Странное дело! Как ни естественно, как ни законно для человека грешника чувствовать нужду в прощении грехов, и однако каждый ли из нас искренно чувствует эту нужду? Каждый ли искренно признает себя грешником? К сожалению, нет и нет! К сожалению, многие повторяют, если не устами, то сердцем слова фарисея: «Благодарение Богу, мы не воры, не прелюбодеи, не убийцы, мы не то, что тот или другой из знакомых наших». Иной даже оскорбляется, если напомнят ему о долге покаяния. «В чем, — говорит, — мне каяться?» … Отчего это так? Отчего такое печальное состояние сердец? Оттого, что не понимают ни себя, ни воли Божьей, по милости гордости. Гордость скрывает от нас наши пороки и выставляет добродетели, в которых слишком мало доброго; для гордости тяжело видеть нас в худом виде, и она то извиняет нечистоты наши, то вовсе пропускает их мимо глаз. Она потемняет взор наш на наши отношения к Богу и на Его святость. Соединяясь с суетностью и тщеславьем, в шуме мирских забот, она не слышит укоров совести или считает те и другие проступки малостью. Друзья мои! Если бы и чистая совесть наша, не омраченная страстями, не осуждала нас в тех или других грехах: вспомним что есть Тот, кто больше сердца нашего, есть ум всевидящий и правда беспредельная. О! когда поставлены мы будем пред судом правды вечной, свет правды Божьей откроет глубины сердец наших и все нечистоты их. Тогда увидим мы в себе, к нашему ужасу, и гнусные пожеланья похоти, и жадность корысти, и тайные беснования тщеславия; тогда сознаем мы всю силу того, что ненавидящий брата есть человекоубийца. Тогда те, которые считают себя людьми честными, признают себя и хищниками, и убийцами, и любодеями. Братья! за гробом признание грехов своих будет неистощимым источником мук для нас. Здесь то же сознание, по милости Спасителя нашего, — исцеление для души нашей. Будем же здесь каяться. Будем здесь гнать от себя обаяние гордости страхом суда Божья. Будем здесь искренней душей говорить: «Остави нам долги наша».

«Остави нам – якоже и мы оставляем должником нашим».

По наставленью Господа, вместе с тем, как просим мы прощения грехов наших, мы признаем себя обязанными не помнить о долгах ближнего.
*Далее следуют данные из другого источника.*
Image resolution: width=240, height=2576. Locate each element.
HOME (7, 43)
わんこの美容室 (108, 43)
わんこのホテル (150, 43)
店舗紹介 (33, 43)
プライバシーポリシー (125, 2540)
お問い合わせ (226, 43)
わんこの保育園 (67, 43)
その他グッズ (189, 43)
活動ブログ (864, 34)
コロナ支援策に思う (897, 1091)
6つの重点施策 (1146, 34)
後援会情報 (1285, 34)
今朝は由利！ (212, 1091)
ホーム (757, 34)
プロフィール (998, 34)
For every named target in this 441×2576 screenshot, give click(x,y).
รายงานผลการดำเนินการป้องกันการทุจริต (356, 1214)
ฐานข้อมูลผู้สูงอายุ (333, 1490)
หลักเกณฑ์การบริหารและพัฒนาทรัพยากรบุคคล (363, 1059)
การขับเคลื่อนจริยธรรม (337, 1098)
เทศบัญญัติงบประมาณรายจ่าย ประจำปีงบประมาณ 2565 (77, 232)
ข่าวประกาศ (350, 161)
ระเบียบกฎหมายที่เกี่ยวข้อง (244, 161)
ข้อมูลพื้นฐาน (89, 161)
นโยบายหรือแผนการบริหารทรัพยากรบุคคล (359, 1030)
Что такое долги ближнего? Долги наши пред Богом суть грехи наши пред Ним. Точно также долги ближнего пред нами — грехи его против нас, — обиды, клеветы, обманы, вражда и проч. При другом случае Спаситель прямо заменил слово «долги», словом «согрешения». «Если вы будете прощать людям согрешения их, — говорит Он, — отпустят и вам». Не разумеются ли здесь и денежные долги? Дела гражданские Спаситель предоставил разбирать властям гражданским. «Кто поставил Меня судить или делить вас?» — сказал Он (Лук. 12, 14). «Царство Мое не от мира сего» (Ин. 18, 36). Так Он, заповедуя нам не помнить долгов ближнего, имеет в виду собственно долги совести ближнего; ожидает от нас того, чтобы прощали мы обиды и неправды ближнего.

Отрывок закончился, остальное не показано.